**Provided text:**
▼▼▼

When my colleague Allyson and I went on one of my periodic shop visitation road trips (this time to Birmingham and other points northwest), we actually encountered one shop owner who was so hostile we fled within about three minutes -- actively not wanting us there -- glaring at my card as if it were a grenade.

So when the question was put to me, as if it were the most natural thing in the world that I would view myself in some kind of mortal combat with the Knotted Needle, I could only say, "I don't compete." I tried not to sound annoyed, but I didn't entirely succeed. I got a blank stare in return. I quickly added that the shop in question was mostly into needlepoint; that helped a little. But I also told her, and I guess I'm going to have to say this each and every time it happens, that I simply WILL NOT COMPETE. I view myself and my work and my yarn collection and my buttons as augmentations of the holdings of other shops, and as a kind of repository of historical understandings. We are sisters and brothers in the same life-enhancing enterprise, perpetuating a chain of understandings that can be traced at least to classical Egypt. We make beautiful objects from natural fiber. We teach. We enrich the human condition.

▲▲▲

**Set task 1:** State whether each statement agrees with the shop-competition passage, answering yes or no and quoting the deciding words: (a) The narrator met the hostile shop owner on a trip that included Birmingham. (b) The narrator answered the question without showing any annoyance. (c) The narrator traces the chain of understandings at least to classical Greece.
**Set task 2:** Extend the shop-competition passage by one paragraph in the same first-person voice, beginning after its final sentence.

**Provided data:**
▼▼▼

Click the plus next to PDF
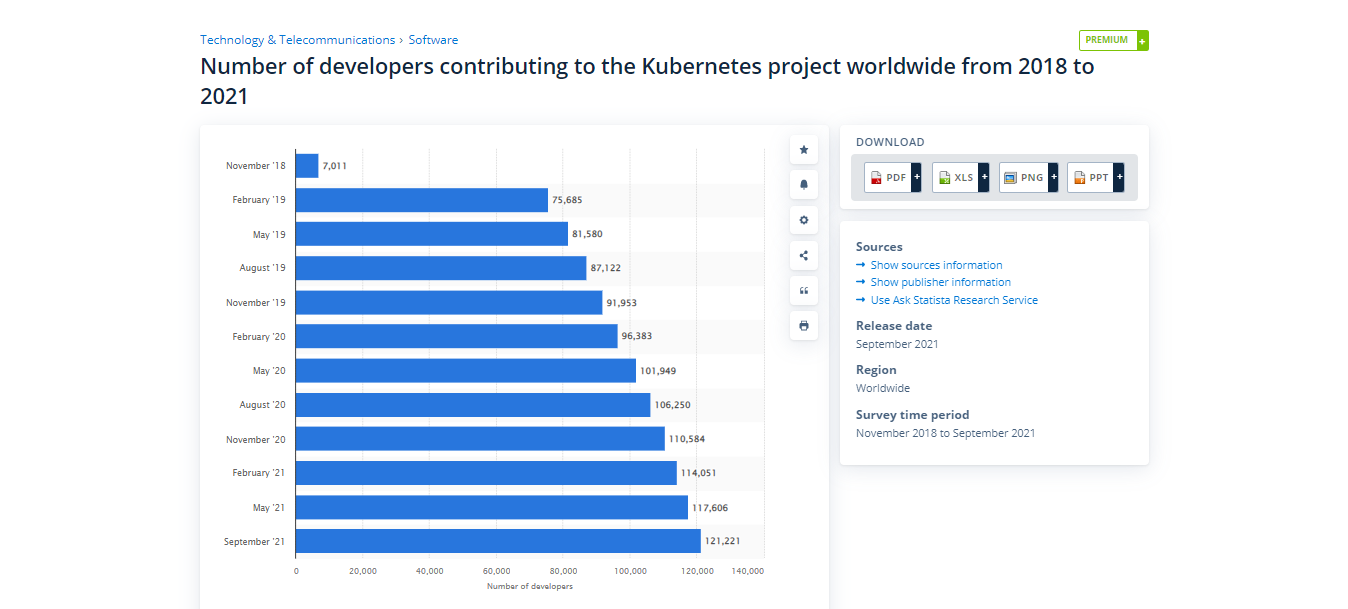This screenshot has height=609, width=1348. tap(916, 177)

▲▲▲

**Task response 1:**
(a) Yes: "this time to Birmingham and other points northwest), we actually encountered one shop owner who was so hostile we fled within about three minutes"
(b) No: "I tried not to sound annoyed, but I didn't entirely succeed."
(c) No: "a chain of understandings that can be traced at least to classical Egypt"

**Task response 2:**
Let me be more precise: We are part of an ancient community that has exhibited uncommon generosity over the centuries -- clothing the poor, warming the destitute and the very young, healing the sick with the soothing rhythm of handwork, putting food on the table (as with the men who used to knit stockings for sale), protecting fishermen with layers of wool. When my mother and her sisters made woolen socks for soldiers during World War II, and woolen soakers for soldiers' children, they were not competing with one another, or with knitters in other cities. Modest wool shops contributed huge quantities of yarn to the enterprise, setting themselves apart from a good many other capitalists. When Mary Livermore's helpers put bandages and stockings together during the Civil War for public use, they certainly were not fencing and guarding in relation to other makers of bandages and stockings. Once upon a time, sewing needles and knitting gear were so expensive that women (and men) actually carried them lovingly from door to door in protective cases. We move as one. Other sellers of wool can "compete" tooth and nail if they want to. I can't prevent it. But they impoverish themselves. They insult our forebears. They succumb to Ross Perot-style economic barbarism, thereby losing an opportunity to show other makers and sellers of things a better way to move from one day to the next. I simply refuse.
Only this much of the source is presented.